Eye-safe lasers, whose output is absorbed in the cornea rather than focused onto the retina, are important in remote sensing and telemetry, as well as in military applications such as rangefinding and target designating. A scientist at National Chiao Tung University in Hsinchu, Taiwan, has developed an Nd:GdVO4 laser that utilizes stimulated Raman scattering in the laser crystal to shift the output from 1.34 µm to the eye-safe wavelength of 1.52 µm. The laser produces more than 1 W and has advantages in terms of efficiency and compactness over other eye-safe lasers.


Figure 1. Stimulated Raman scattering within the laser crystal converts the intracavity 1.34-µm laser radiation to 1.52 µm. (top) Both mirrors are highly reflective at the laser wavelength, but the output mirror is partially transmissive at the Raman output wavelength. (bottom) The laser's output contains frequency components at both the laser and the Raman wavelengths, but the latter is much stronger.

A fiber-coupled 808-nm laser diode provides up to 25 W of pump power to the Nd:GdVO4 laser (Figure 1a). A 9-mm-long Nd:GdVO4 crystal with 0.15 percent atomic doping produced the best experimental results. The back mirror is highly transmissive at the 808-nm pump wavelength and highly reflective at both the lasing wavelength (1.34 µm) and the Raman-shifted wavelength (1.52 µm), while the output mirror is highly reflective at the laser wavelength and 67 percent reflective at the Raman wavelength. Both mirrors are transmissive at 1.06 µm to keep the strong Nd line at that wavelength below threshold. An acousto-optic modulator Q-switches the laser and generates pulses in the 5- to 10-ns range.
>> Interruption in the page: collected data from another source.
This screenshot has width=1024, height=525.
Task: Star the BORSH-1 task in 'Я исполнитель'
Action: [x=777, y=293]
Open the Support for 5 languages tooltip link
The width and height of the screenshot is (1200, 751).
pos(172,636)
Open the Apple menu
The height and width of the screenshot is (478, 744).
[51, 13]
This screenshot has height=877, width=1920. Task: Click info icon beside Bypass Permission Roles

The output spectrum of the laser shows that the output is Stokes-shifted by 882 cm21 from the laser line at 1.34 µm (Figure 1b). The output beam from the laser has an M2 value of less than 2.
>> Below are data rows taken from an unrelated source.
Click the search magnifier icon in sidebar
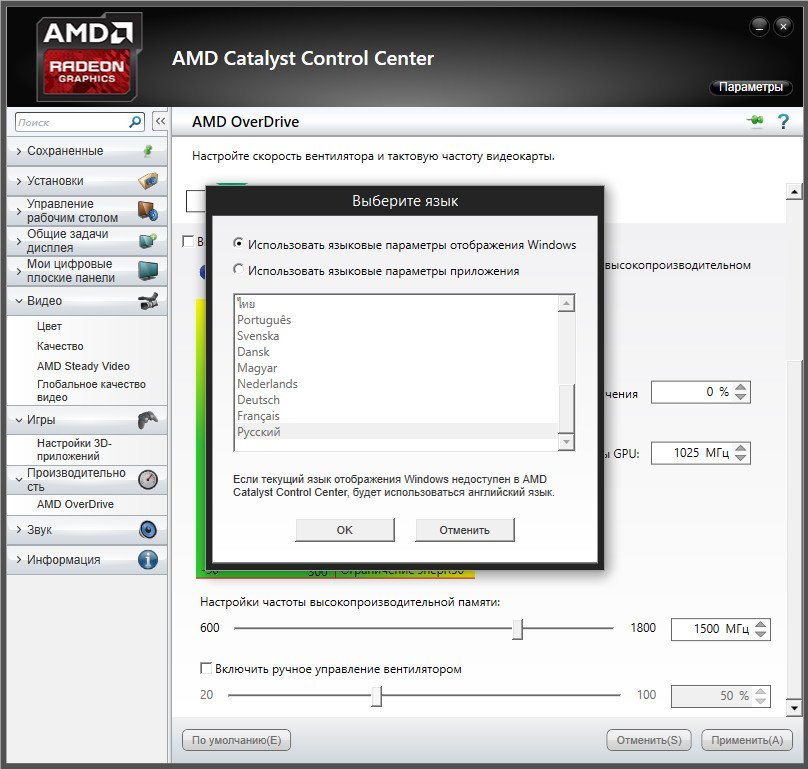This screenshot has height=769, width=808. [x=136, y=122]
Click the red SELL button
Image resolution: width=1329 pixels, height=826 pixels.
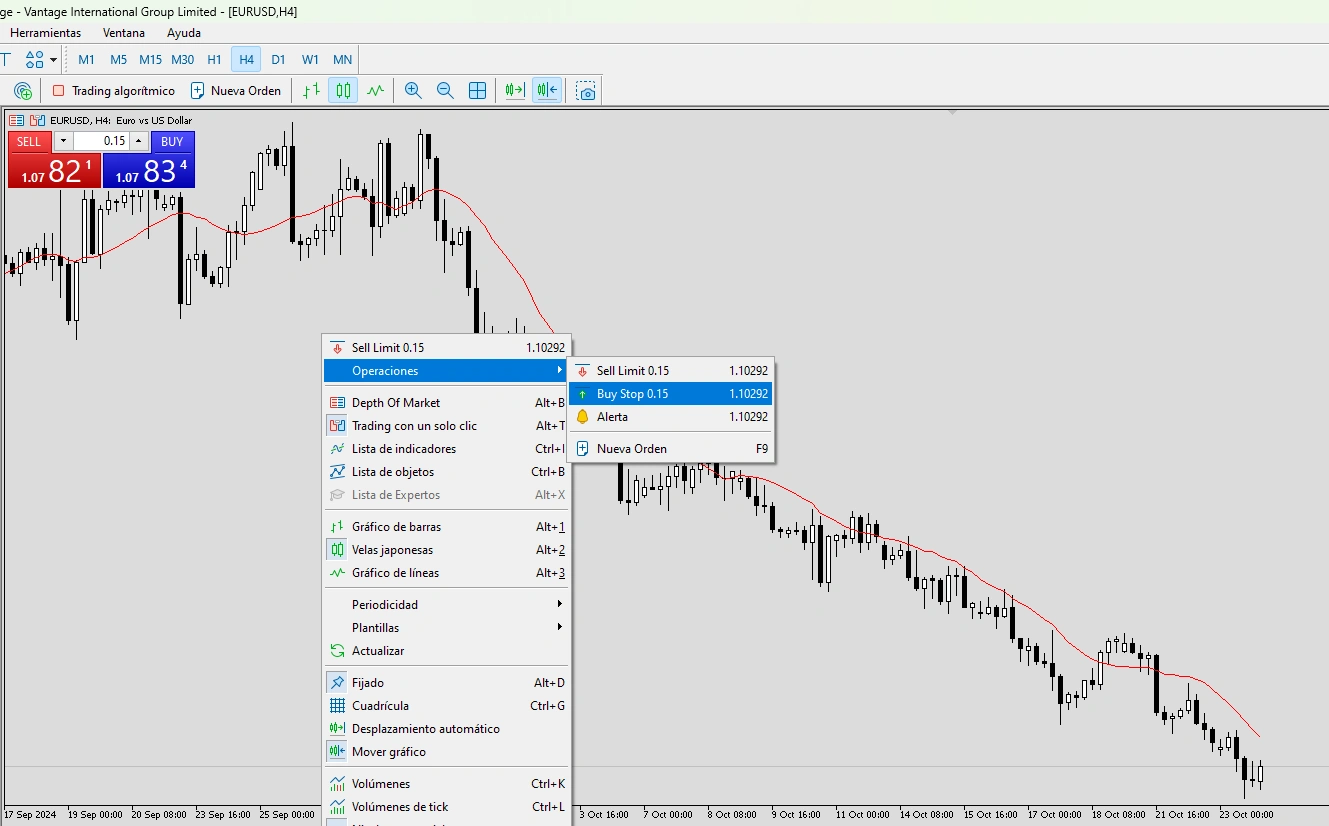point(29,142)
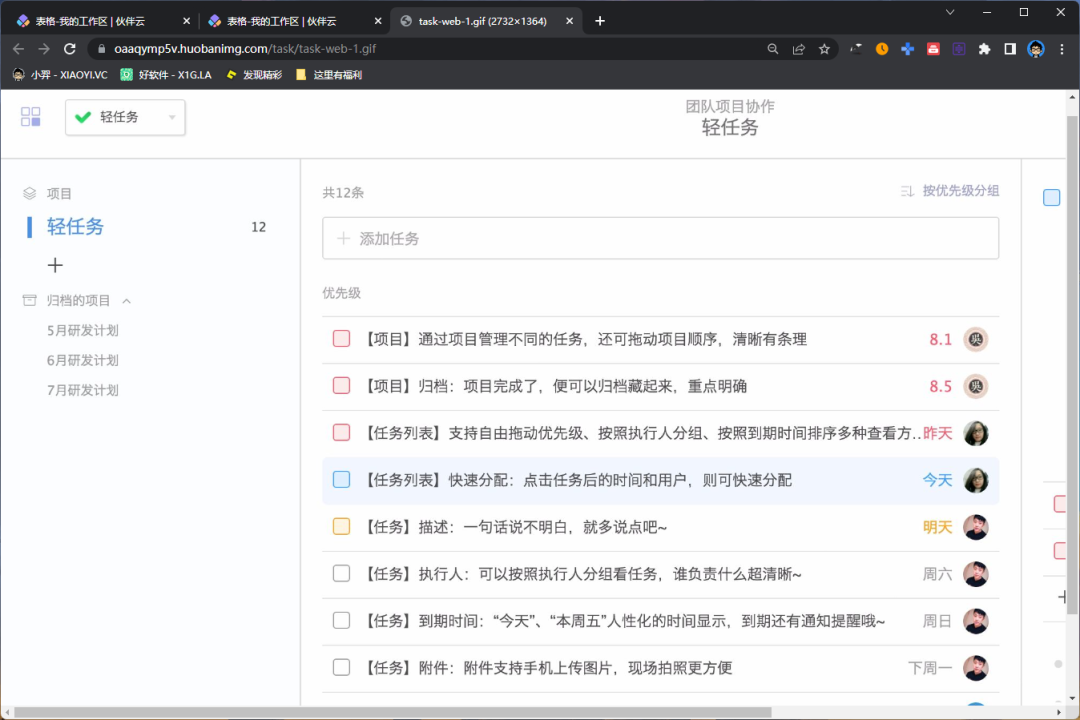This screenshot has height=720, width=1080.
Task: Open the Chrome extensions puzzle icon
Action: (983, 47)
The efficiency of the eye-safe laser decreases with increasing pump power at low Q-switching frequencies more than it does at higher frequencies (Figure 2). The reason for this falloff is not clear, but the scientist believes it may be due to a thermal lensing effect. He notes that other workers have shown that thermal effects can broaden the linewidth and decrease the gain of stimulated Raman scattering.


Figure 2. The cause of the output-power saturation at lower Q-switching rates is not well-understood, but it may be due to a thermal lensing effect.
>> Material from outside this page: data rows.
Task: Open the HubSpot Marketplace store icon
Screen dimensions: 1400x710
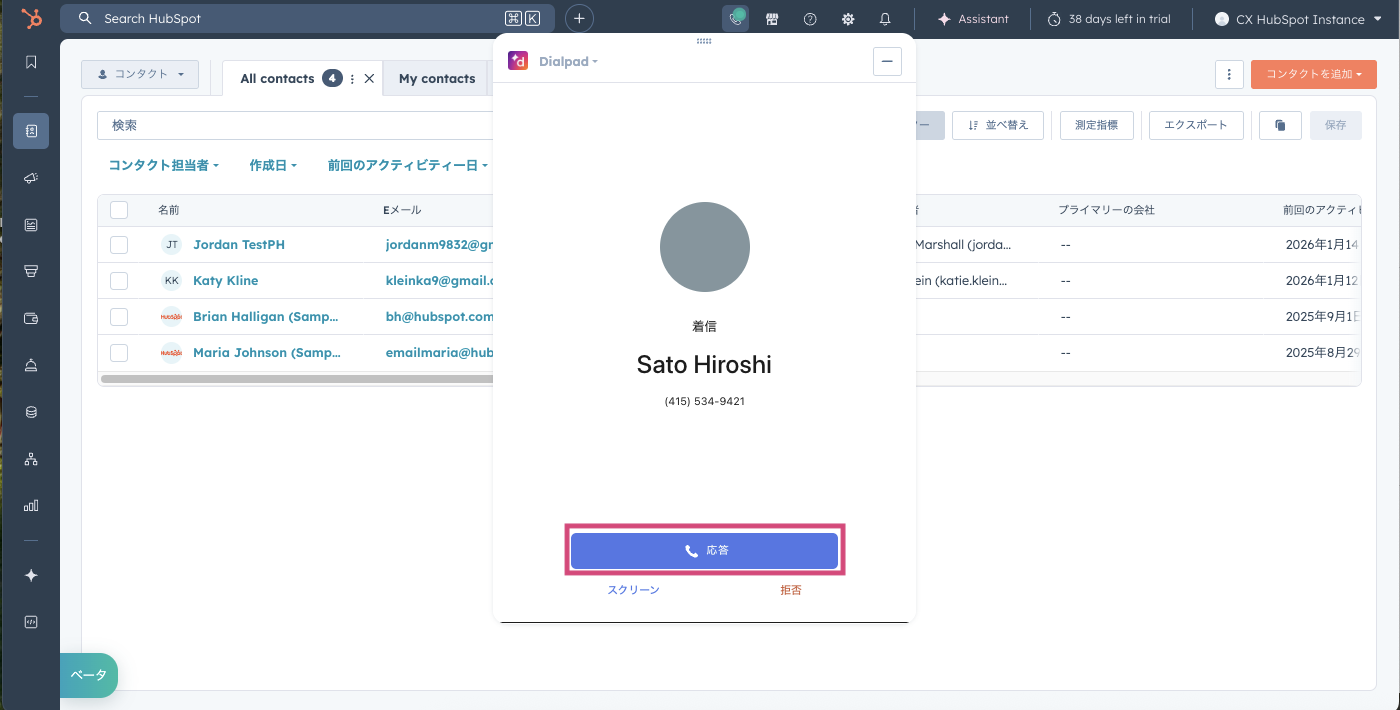Action: coord(772,18)
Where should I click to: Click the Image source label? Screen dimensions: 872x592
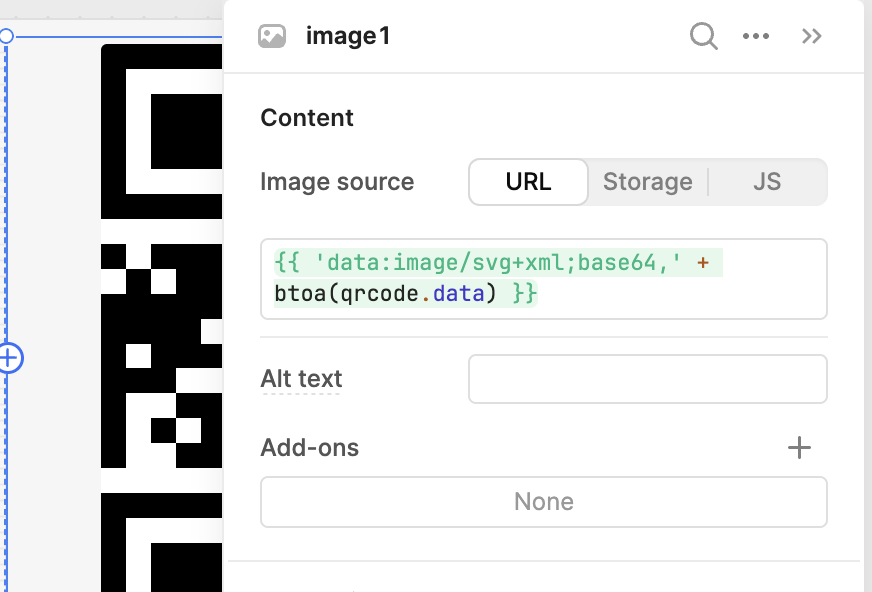(336, 182)
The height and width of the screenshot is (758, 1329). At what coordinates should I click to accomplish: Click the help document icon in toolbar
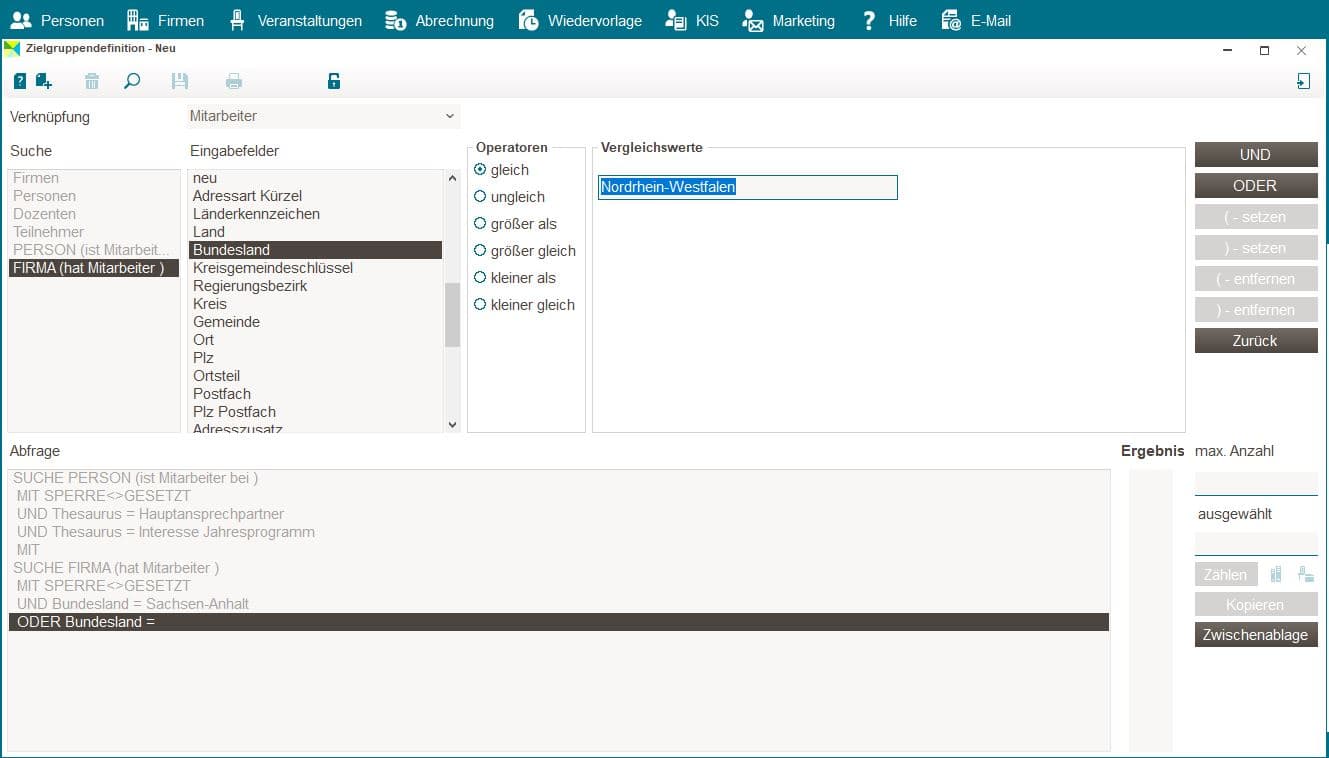coord(20,82)
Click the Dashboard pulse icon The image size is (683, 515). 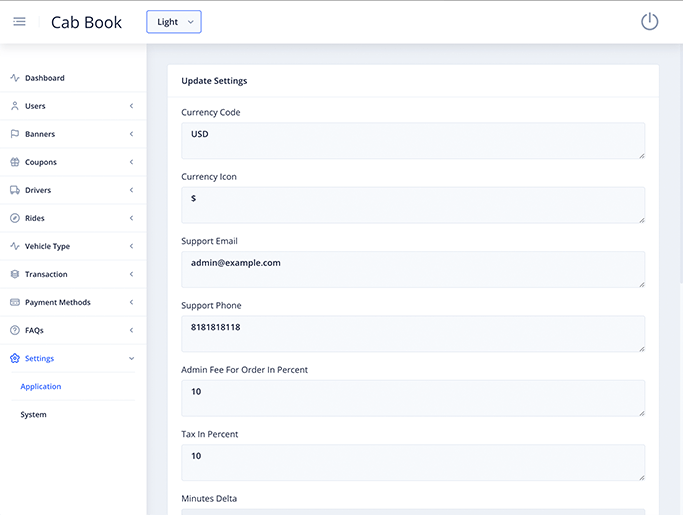click(15, 78)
The greatest average output power from the Nd:GdVO4, 1.2 W, was obtained at the highest repetition frequency, 20 kHz, and the highest peak power at that frequency was ~7.5 kW. At 10 kHz, the average power was only 1.0 W, but the peak power was 20 kW.

This compares favorably with the two older approaches to eye-safe lasers. Erbium-doped lasers lase directly in the eye-safe region at approximately 1.5 µm, but their optical efficiency (from the diode pump to the output) of roughly 2.5 percent is inferior to the 8.7 percent of the Nd:GdVO4 laser. Optical parametric oscillators pumped with the 1-µm output of diode-pumped solid-state lasers are capable of an overall optical efficiency similar to that of the Nd:GdVO4 Raman laser, but these devices are more bulky and complex than the straightforward Nd:GdVO4 laser.